Одним словом, многое встало меж великим князем и митрополитом Киевским, Владимирским и всея Руси. Петр в хождении по Руси избегал Твери, Михаил Ярославич, бывая во Владимире, обходил стороной Владычий двор. И даже при редких встречах говорили о русских делах не столь для того, чтобы друг другу открыться, а просто чтобы в душу иного не допустить.

Но могут ли быть раздоры меж наместниками на земле Божией воли?

Петров ставленник, архиепископ новгородский Давид, сменивший старого Феоктиста, был молод, рьян, свободы и права новгородские отстаивал перед великим князем смело, ежели не сказать более, и даже усовестил Михаила Ярославича тем, что тот, мол, пользуется к своей выгоде бедствием, постигшим Великий Новгород.

Михаил Ярославич слушал его спокойно, но те, кто знал князя ближе, видели, как отливает кровь от его щек, как бледнеет он и гневом возгораются его глаза. Однако он выслушал отца Давида до конца и после не сразу ответил ему, будто давил в себе гнев. Лишь костяшки пальцев, сжатых в крепкие кулаки, белели от ярости.

— Я ли к вам с войной пришел, святый отче? — спросил он.
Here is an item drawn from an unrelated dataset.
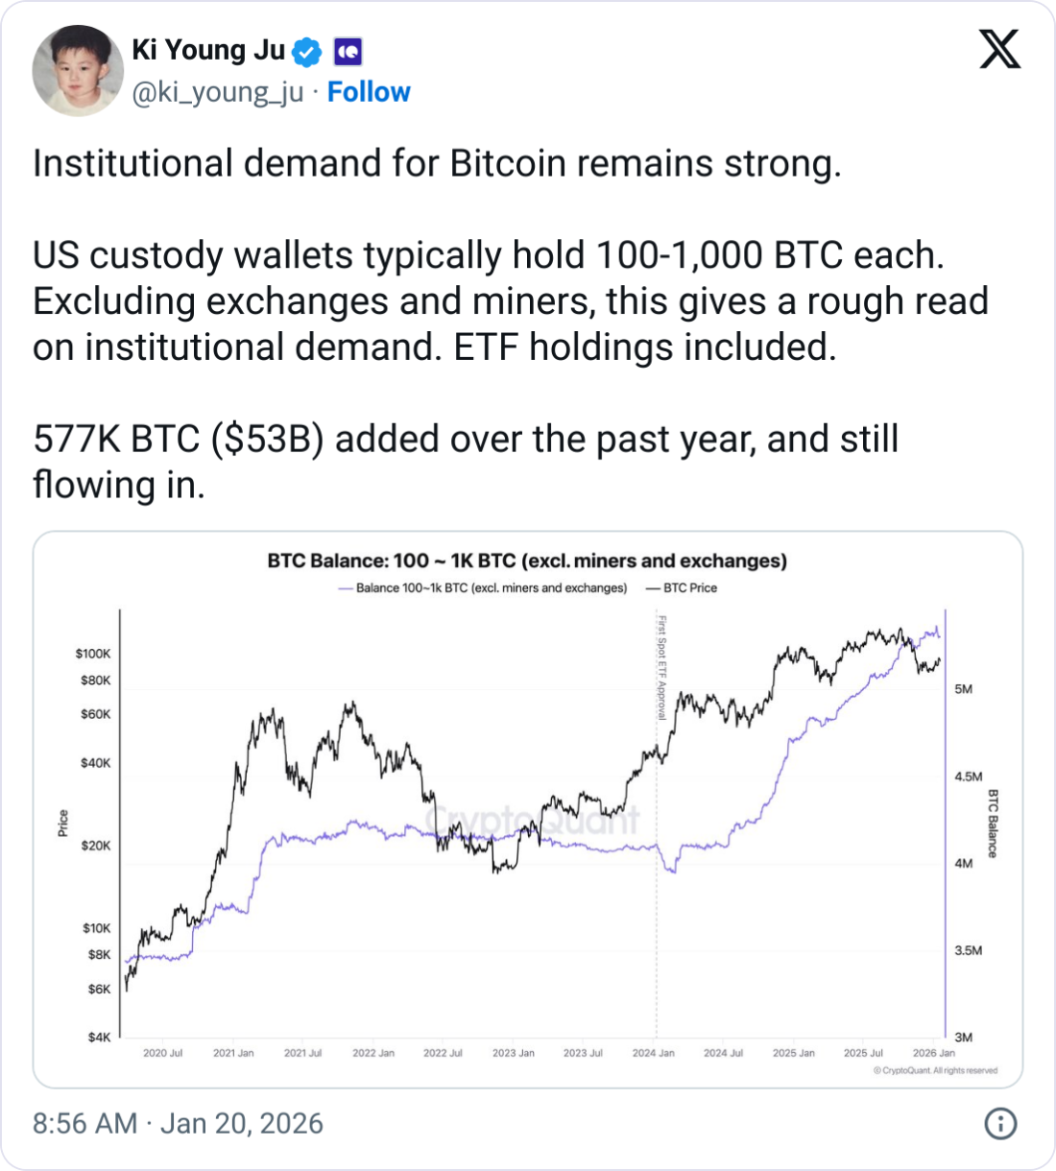This screenshot has height=1171, width=1056.
Task: Click the chart title BTC Balance: 100 ~ 1K BTC
Action: [527, 561]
Новгородский епископ глаз не отводил, однако сказать ему было нечего.

— Когда три года тому назад детишки малые на Твери от голода пухли, ты, святый отче, и собаки твои новгородские поделились ли с ними малою коркою?

— Сам знаешь, великий князь, едва от урожая до урожая живем.

— То-то что живете. А мы-то дохли здесь. Али мы не одной земли люди?

Нечего было ответить епископу.

— А когда грамоту Феоктистову рядили, разве не обещали новгородцы служить мне по совести? А ежели будут какие обиды, миром их ладить? Мало вам шведов с немцами, со мной воевать хотите?! Али русская-то кровь для вас слаще?